### [Given problem]
In the excerpt on superimposing graphics on video, which unit receives the decoded voice data from the audio decoder 225?

### [Selected excerpt]
— Begin —
Further, the data of the graphics information which is generated in
the graphics generation unit 222 and is to be superimposed on the
right view is temporarily accumulated in the graphics buffer
224b.
[0179] The video superimposing unit 219a superimposes data of
graphics information which is accumulated in the graphics buffer
224a on the video stream (image data) of the left view which is
accumulated in the view buffer 217a and subjected to a scaling
process in the scaler 218a to obtain the video stream (image data)
SL of the left view. The video stream SL is output as the video
stream for displaying the left view (left image) on which the
graphics information is superimposed.
[0180] Further, the video superimposing unit 219b superimposes data
of graphics information which is accumulated in the graphics buffer
224b on the video stream (image data) of the right view which is
accumulated in the view buffer 217b and subjected to a scaling
process in the scaler 218b to obtain the video stream (image data)
SR of the right view. The video stream SR is output as the video
stream for displaying the right view (left image) on which the
graphics information is superimposed.
[0181] Next, the operation at the time of the 2D service (including
the 2D display mode at the time of the 3D service) will be
described. The video stream (image data) of the view for the
two-dimensional image display is obtained from the video decoder
216a, and the video stream is temporarily accumulated in the view
buffer 217a.
[0182] The graphics elementary stream extracted in the
demultiplexer 214 is supplied to the graphics decoder 221. The
graphics decoder 221 performs a decoding process on the encoded
graphics data included in the graphics elementary stream to obtain
the decoded graphics data (including subtitle data). The graphics
data is supplied to the graphics generation unit 222.
[0183] The graphics generation unit 222 generates data of graphics
information which is to be superimposed on the view (image), based
on the graphics data obtained in the graphics decoder 221. The data
of the graphics information is temporarily accumulated in the
graphics buffer 224a.
[0184] The video superimposing unit 219a superimposes data of
graphics information which is accumulated in the graphics buffer
224a on video stream (image data) of the view for the
two-dimensional image display which is accumulated in the view
buffer 217a and subjected to a scaling process in the scaler 218a
to obtain the video stream (image data) of the view for the
two-dimensional image display SV. The video stream SV is output as
the video stream for displaying the view (image) for
two-dimensional image display on which the graphics information is
superimposed.
[0185] Further, the audio elementary stream extracted by the
demultiplexer 214 is supplied to the audio decoder 225. The audio
decoder 225 performs a decoding process on the encoded voice data
included in the audio elementary stream to obtain the decoded voice
data. The voice data is supplied to the channel processing unit
226. The channel processing unit 226 generates and outputs voice
data SA of each channel to make, for example, 5.1ch surround or the
like, for the voice data.
[0186] In addition, in the receiver 200 as shown in FIG. 19, the
coded buffer 215 is shown as one block. Although not described
above, the coded buffer 215 may have two aspects including one
aspect in which the coded buffer 215 is shared by two video
decoders 216a and 216b according to an elementary stream
configuration, and the other aspect in which the coded buffer 215
is managed by being divided into two in a form of being occupied by
respective video decoders 216a and 216b.
— End —
### [Information given]
— Begin —
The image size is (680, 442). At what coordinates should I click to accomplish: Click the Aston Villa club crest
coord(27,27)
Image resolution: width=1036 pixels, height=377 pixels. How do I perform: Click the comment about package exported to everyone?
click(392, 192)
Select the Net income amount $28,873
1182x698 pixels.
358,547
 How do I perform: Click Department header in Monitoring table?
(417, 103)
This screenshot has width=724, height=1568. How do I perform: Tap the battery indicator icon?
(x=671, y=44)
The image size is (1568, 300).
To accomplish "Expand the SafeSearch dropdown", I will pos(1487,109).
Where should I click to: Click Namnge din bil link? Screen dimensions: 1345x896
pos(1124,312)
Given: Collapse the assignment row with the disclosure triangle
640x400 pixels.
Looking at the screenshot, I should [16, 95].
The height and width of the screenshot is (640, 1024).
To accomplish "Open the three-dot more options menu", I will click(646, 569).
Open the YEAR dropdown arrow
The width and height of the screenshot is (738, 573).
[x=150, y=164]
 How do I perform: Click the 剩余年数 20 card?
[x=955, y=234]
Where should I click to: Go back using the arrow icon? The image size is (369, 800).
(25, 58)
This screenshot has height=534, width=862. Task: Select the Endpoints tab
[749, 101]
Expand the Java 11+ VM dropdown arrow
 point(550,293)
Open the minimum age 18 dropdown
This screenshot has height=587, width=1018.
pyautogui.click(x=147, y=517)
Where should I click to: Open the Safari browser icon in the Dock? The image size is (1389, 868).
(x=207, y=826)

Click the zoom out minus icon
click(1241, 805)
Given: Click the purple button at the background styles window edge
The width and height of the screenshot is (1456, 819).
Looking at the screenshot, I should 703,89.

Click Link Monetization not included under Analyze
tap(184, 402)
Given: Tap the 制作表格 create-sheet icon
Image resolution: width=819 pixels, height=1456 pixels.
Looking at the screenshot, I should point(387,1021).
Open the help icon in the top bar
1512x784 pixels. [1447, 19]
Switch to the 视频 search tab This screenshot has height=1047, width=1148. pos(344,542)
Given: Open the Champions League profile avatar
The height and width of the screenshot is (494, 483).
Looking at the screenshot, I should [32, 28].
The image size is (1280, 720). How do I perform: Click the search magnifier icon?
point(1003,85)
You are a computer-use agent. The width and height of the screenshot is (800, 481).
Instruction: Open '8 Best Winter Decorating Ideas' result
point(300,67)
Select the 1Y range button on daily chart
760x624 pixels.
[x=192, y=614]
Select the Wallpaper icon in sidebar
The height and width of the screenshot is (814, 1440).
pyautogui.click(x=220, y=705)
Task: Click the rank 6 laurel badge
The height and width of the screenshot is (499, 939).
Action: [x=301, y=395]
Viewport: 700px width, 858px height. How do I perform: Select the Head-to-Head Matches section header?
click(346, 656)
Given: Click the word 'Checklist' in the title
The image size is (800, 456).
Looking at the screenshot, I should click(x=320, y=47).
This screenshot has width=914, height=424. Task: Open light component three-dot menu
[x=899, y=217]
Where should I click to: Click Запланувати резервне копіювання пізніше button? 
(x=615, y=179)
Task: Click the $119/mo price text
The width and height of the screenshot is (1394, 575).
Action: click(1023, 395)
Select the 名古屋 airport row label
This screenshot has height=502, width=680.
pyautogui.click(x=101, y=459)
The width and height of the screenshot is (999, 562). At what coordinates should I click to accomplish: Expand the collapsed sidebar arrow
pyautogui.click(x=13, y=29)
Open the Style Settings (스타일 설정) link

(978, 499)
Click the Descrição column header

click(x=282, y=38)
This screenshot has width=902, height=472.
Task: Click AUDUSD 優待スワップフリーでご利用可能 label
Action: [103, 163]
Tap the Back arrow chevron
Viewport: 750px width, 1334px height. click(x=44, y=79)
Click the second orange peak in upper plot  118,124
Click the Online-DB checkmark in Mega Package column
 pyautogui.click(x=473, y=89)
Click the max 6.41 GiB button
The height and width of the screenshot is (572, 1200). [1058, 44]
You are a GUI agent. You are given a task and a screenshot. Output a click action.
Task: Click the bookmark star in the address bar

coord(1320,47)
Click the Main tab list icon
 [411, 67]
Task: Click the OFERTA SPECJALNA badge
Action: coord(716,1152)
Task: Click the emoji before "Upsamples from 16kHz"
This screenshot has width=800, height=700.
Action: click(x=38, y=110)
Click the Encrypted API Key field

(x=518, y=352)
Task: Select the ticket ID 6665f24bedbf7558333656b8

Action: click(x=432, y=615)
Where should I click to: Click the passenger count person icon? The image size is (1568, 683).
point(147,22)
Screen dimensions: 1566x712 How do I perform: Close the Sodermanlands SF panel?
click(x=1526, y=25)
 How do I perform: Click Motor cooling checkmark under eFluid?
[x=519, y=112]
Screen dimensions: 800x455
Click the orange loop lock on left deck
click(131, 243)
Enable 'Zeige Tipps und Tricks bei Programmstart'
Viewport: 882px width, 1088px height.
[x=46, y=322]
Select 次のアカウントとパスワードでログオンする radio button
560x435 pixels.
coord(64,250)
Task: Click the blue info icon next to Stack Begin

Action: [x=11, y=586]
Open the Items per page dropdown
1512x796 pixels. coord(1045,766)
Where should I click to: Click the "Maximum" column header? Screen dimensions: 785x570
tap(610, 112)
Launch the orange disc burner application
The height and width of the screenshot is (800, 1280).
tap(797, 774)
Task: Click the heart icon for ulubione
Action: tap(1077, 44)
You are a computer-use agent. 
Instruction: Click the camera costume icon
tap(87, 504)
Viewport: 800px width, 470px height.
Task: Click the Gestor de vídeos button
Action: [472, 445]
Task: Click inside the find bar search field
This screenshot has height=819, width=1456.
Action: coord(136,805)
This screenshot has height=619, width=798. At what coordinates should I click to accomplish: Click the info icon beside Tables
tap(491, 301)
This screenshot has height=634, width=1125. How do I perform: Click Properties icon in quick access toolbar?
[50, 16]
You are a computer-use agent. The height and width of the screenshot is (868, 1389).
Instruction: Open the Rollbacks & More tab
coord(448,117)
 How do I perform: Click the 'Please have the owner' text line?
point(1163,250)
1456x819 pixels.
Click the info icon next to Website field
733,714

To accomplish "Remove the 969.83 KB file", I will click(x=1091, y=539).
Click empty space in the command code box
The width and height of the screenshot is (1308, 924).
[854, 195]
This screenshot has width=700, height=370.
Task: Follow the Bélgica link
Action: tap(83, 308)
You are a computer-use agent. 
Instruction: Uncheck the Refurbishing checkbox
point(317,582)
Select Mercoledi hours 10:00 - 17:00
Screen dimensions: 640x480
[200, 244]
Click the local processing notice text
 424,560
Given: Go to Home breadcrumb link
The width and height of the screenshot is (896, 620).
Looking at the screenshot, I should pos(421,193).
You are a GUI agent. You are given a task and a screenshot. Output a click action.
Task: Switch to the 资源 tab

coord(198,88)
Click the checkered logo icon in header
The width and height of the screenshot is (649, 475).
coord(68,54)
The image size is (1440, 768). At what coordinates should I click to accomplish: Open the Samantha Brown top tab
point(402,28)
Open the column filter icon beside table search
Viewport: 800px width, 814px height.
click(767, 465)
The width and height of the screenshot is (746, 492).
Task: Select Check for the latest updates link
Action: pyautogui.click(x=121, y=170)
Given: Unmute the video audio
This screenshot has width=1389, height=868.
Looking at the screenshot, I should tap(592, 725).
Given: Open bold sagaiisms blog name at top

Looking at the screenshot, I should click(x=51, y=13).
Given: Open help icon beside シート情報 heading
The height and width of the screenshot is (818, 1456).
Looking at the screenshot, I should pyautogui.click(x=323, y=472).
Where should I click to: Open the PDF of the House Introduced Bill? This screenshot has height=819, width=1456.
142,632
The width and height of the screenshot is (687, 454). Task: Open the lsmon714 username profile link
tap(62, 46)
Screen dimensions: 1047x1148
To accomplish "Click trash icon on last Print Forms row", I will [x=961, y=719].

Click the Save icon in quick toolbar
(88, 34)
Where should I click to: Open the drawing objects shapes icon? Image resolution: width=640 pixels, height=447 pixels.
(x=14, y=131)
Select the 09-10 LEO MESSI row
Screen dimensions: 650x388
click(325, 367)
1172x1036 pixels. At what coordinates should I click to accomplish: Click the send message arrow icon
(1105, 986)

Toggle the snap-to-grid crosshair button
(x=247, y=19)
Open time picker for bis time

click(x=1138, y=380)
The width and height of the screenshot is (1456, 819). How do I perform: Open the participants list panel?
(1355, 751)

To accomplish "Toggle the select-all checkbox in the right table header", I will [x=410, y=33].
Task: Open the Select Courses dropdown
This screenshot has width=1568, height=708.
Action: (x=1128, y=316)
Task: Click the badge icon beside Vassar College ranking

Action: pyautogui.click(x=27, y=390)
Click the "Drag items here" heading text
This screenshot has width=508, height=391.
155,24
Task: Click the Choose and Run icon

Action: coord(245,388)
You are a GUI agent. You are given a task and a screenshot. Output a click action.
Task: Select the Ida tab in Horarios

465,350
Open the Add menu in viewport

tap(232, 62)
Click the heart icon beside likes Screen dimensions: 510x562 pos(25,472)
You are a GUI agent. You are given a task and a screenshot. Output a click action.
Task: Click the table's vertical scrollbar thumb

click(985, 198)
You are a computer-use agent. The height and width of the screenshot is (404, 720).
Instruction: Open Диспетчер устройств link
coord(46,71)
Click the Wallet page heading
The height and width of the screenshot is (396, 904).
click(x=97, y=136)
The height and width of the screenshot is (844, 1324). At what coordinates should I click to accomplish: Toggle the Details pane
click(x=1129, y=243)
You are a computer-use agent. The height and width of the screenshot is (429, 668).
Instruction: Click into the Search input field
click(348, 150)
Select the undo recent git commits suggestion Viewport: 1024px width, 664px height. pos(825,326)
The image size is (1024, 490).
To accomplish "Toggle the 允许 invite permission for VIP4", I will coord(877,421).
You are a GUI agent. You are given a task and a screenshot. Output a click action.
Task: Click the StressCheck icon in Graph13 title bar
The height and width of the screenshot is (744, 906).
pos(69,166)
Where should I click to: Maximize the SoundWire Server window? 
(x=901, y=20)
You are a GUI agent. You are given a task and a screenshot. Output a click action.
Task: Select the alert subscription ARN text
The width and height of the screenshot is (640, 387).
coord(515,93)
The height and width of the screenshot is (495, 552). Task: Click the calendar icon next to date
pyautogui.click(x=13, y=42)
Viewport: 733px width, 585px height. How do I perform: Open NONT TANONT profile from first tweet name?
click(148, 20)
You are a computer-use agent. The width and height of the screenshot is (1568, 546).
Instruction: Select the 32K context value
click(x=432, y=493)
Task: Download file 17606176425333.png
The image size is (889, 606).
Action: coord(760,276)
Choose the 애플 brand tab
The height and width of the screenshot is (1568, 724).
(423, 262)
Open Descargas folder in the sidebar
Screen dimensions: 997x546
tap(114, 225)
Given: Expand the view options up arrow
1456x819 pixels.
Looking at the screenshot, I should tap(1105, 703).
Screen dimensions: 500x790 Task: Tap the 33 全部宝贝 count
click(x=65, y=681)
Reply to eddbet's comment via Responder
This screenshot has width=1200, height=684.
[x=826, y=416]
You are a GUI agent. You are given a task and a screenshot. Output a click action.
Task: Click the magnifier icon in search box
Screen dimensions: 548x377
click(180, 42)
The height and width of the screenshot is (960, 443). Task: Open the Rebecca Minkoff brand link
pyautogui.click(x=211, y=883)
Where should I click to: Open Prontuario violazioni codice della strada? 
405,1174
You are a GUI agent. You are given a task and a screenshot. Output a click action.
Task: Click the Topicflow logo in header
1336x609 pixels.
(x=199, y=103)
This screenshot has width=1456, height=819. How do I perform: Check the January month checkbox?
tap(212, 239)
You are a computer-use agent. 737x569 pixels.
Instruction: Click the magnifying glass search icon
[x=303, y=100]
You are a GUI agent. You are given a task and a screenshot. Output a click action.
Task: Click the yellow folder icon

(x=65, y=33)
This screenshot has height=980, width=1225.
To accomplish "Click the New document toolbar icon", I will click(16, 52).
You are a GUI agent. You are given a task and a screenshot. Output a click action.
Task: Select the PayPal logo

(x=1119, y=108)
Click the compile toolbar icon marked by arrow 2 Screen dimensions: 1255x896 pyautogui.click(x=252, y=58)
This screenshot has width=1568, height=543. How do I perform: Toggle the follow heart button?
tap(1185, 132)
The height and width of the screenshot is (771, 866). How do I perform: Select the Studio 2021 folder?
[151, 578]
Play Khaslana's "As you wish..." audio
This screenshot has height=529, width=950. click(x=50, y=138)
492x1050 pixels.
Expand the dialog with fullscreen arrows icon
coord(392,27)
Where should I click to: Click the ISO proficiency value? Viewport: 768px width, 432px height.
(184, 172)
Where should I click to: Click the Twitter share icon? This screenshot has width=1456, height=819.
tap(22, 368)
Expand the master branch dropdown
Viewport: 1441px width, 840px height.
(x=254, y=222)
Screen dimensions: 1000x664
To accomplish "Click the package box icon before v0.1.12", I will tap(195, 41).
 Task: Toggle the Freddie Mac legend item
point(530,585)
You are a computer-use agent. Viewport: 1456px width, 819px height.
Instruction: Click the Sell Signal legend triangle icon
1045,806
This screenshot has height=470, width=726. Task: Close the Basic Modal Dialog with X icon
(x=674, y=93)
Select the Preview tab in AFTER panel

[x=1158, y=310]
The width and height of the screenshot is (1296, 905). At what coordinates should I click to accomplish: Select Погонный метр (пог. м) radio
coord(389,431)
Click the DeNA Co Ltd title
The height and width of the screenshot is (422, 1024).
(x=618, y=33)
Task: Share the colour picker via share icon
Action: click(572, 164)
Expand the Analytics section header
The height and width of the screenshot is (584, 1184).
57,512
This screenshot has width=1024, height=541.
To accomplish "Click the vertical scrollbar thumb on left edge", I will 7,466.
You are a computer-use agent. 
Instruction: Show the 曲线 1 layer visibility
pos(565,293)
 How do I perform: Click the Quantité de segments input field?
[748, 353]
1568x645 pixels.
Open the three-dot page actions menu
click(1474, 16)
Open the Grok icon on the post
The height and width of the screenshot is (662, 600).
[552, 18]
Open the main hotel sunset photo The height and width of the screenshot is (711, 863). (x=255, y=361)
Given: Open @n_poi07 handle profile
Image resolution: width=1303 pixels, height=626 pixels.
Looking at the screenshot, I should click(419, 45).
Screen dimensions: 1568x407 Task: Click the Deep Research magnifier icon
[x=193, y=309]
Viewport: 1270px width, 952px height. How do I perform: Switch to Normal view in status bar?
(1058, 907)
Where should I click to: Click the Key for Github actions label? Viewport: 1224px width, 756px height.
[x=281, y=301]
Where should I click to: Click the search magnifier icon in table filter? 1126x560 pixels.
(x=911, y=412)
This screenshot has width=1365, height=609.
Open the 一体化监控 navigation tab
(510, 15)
— End —
### [Response to this exercise]
The channel processing unit 226.